ImpactAlpha, April 18 — “There has never been a better time to start a carbon removal company,” wrote Chris Sacca in launching his new dedicated carbon removal fund. Innovation on the supply side is “bonkers,” he said, noting advances in electrochemistry, engineered fungi in soil, and new chemical structures that are reducing costs and enabling more efficient carbon capture.
Just as important: exploding demand for carbon removal from companies such as Stripe, which last week launched a collaboration called Frontier with other tech companies to purchase $1 billion of carbon removal by 2030. The companies hope to accelerate commercialization and drive down costs for carbon removal solutions.
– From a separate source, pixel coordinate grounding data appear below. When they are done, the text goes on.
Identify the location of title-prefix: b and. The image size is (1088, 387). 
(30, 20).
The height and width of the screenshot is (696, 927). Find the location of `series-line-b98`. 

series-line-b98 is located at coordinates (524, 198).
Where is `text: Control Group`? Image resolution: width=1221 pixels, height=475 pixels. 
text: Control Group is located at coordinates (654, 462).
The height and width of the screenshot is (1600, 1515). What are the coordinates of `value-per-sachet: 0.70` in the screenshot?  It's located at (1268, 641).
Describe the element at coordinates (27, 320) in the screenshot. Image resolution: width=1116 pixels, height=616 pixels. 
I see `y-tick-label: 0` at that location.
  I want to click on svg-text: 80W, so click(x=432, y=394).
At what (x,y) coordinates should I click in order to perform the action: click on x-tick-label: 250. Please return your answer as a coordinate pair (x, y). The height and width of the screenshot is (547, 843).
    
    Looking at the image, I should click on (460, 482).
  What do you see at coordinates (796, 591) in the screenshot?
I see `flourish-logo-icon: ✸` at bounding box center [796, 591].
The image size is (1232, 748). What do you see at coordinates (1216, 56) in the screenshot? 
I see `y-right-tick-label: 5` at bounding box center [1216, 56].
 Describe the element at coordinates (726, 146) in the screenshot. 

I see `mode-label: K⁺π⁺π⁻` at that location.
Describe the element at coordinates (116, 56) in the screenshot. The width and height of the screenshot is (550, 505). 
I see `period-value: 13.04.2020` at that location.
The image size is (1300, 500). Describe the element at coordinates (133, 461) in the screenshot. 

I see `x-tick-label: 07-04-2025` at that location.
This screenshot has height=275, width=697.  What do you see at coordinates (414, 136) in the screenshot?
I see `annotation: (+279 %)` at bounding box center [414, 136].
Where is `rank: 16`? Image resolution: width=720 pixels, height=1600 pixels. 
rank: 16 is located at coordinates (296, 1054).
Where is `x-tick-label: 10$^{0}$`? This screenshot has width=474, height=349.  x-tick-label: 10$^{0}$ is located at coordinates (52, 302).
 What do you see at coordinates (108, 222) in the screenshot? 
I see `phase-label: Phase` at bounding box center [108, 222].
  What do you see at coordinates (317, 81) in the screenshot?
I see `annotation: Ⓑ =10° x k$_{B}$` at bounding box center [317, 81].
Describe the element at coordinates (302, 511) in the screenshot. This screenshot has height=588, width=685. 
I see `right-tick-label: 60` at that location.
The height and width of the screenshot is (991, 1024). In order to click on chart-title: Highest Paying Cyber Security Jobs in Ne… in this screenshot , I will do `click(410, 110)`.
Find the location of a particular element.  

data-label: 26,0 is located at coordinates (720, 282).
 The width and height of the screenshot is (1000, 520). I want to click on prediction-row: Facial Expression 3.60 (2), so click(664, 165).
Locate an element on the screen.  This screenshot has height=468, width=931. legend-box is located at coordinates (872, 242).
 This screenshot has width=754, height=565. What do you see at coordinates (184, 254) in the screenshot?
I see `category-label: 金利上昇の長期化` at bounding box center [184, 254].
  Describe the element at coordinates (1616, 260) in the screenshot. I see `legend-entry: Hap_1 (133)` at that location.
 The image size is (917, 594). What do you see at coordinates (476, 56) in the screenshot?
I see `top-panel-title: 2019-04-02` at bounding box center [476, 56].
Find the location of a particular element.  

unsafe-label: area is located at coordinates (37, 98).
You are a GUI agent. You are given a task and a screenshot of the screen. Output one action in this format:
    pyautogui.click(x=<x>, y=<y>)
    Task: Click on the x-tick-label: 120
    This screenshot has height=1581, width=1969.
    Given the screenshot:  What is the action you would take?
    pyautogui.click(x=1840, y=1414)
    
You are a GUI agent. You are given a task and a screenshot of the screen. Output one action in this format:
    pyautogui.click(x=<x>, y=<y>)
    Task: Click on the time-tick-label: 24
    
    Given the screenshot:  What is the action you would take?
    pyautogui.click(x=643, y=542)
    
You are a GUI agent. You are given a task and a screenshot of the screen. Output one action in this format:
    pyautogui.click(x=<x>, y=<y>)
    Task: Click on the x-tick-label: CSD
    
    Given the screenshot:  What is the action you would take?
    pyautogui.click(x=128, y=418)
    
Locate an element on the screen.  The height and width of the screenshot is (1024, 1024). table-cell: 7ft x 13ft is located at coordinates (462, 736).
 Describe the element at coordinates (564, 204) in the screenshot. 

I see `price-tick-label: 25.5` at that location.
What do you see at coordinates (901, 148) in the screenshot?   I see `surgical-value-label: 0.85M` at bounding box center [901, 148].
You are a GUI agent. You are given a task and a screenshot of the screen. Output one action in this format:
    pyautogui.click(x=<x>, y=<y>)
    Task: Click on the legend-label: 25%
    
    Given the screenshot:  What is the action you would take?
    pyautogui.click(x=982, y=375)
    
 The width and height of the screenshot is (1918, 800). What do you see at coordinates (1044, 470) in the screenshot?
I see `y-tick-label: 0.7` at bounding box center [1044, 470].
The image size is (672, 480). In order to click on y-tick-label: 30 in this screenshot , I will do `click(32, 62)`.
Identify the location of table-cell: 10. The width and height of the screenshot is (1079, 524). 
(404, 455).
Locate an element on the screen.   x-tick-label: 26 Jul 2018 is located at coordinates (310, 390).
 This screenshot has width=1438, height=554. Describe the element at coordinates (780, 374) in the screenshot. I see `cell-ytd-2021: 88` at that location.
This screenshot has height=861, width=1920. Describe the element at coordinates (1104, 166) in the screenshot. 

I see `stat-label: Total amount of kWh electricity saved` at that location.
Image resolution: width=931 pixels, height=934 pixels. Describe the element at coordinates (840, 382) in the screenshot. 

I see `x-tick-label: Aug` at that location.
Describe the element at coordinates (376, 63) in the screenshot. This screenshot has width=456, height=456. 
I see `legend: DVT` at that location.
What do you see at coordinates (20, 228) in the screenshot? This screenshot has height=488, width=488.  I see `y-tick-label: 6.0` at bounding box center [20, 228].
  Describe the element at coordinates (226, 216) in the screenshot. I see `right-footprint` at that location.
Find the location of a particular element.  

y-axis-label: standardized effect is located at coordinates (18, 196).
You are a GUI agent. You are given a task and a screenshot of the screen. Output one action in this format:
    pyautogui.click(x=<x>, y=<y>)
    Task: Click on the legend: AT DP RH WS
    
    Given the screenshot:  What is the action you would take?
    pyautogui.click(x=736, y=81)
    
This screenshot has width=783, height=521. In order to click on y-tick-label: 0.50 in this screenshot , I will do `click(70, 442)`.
Sacca singled out Stripe, which backed his new fund, for “pushing the envelope on climate solutions” and recycling profits from the fund into carbon removal purchases. Ryan Orbuch, who led the carbon removal procurement program at Stripe before joining Lowercarbon in December, will lead the fund.
Global temperatures could surpass 1.5 degrees Celcius from pre-industrial levels this century. Carbon removal may be the only way to bring them back down. Lowercarbon’s fund will target carbon removal approaches “with massive potential that haven’t even been discovered yet,” said Sacca.
The firm backed Verdox in February to commercialize electric carbon capture. Sacca has also invested in carbon removal providers Charm Industrial, which stores carbon-rich bio-oil underground, Living Carbon, which has engineered “carbon-guzzling supertrees,” and Running Tide, which farms kelp to sequester carbon in the ocean.
Separately, direct-air capture pioneer Climeworks raised $650 million earlier this month in the largest-ever haul for a climate removal company.